Pacientes de São José dos Campos (SP) reclamam da falta dos medicamentos de alto custo fornecidos pelo governo do Estado. Parcela dos remédio está com atraso de pelo menos três meses na entrega, o que prejudica o tratamento das doenças, já que há entre eles medicamentos de uso contínuo.

O aposentado Roberto Pereira fez transplante de rim há 15 anos e desde então toma um remédio para que o organismo dele não rejeite o órgão. Ele costumava retirar o tacolimo na farmácia do centro, mas desde agosto o remédio está em falta.

“Sem esse medimcamento eu perco o transplante que foi feito, podendo morrer ou voltar para a hemodiálise, que é um sacrifício.
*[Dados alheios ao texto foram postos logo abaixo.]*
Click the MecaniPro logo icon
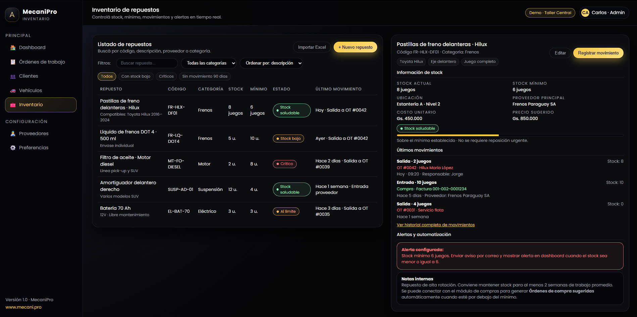The width and height of the screenshot is (637, 317). [12, 15]
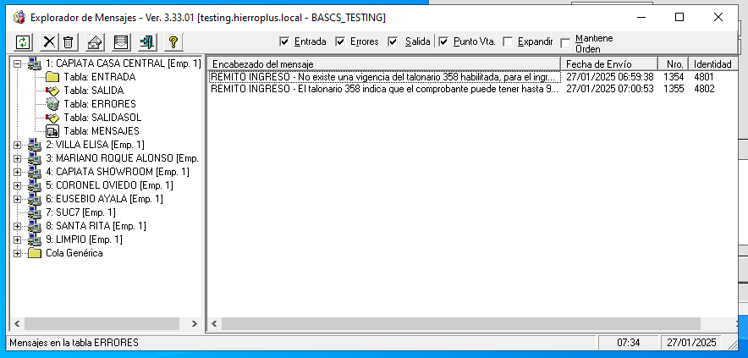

E pra conseguir um rim de novo é muito difícil”, disse.

Já a administradora de empresas Andrea Garcia precisa continuar o tratamento das duas filhas que tomam hormônio de crescimento. Na farmácia, o medicamento custaria R$ 7mil por mês, e a única maneira para não faltar foi dividindo as dosagens.

“A médica pediu para eu escolher a mais velha que é mais urgente, mas a pequenininha não consegue entender que vai ficar sem injeção e vai parar de crescer por um tempo. Então eu fui obrigada a reduzir a dose pra dar para as duas para estender um pouco mais o medicamento, mas agora também já acabou ”, contou Andrea.

De acordo com o especialista, a paralisação nos remédios de efeito contínuo pode comprometer o tratamento e causar perdas irreversíveis.

“Compromete muito. No caso de transplantes ele vai ter rejeição dos órgãos, no caso da somatropina que é o hormônio de crescimento essas crianças não vão crescer. São medicamentos caros que a população não tem condição de arcar, porque não dá pra interromper por cuasa de um motivo ou de outro”, afirmou o endocrinologista Israel Leiderman.

Outro lado

A Secretaria Estadual de Saúde, responsável pela entrega dos remédios, informou que o medicamento para crescimento chega até o fim de outubro.

Sobre o remédio para pacientes transplantados, a pasta informou que a compra é responsabilidade do Ministério da Saúde e que desde o começo desse ano a entrega está irregular, por isso não tem chegado em quantidade suficientes a todos os pacientes que fazem uso dele.

O Ministério da Saúde admitiu a falta do remédio e explicou que teve um problema jurídico com o fabricante e fornecedor do produto. A pasta garantiu que começou a regularizar o estoque desse remédio em todo país.

Para consultar a disponibilidade do remédio na farmácia pública, os moradores de São José podem acessar o site da prefeitura.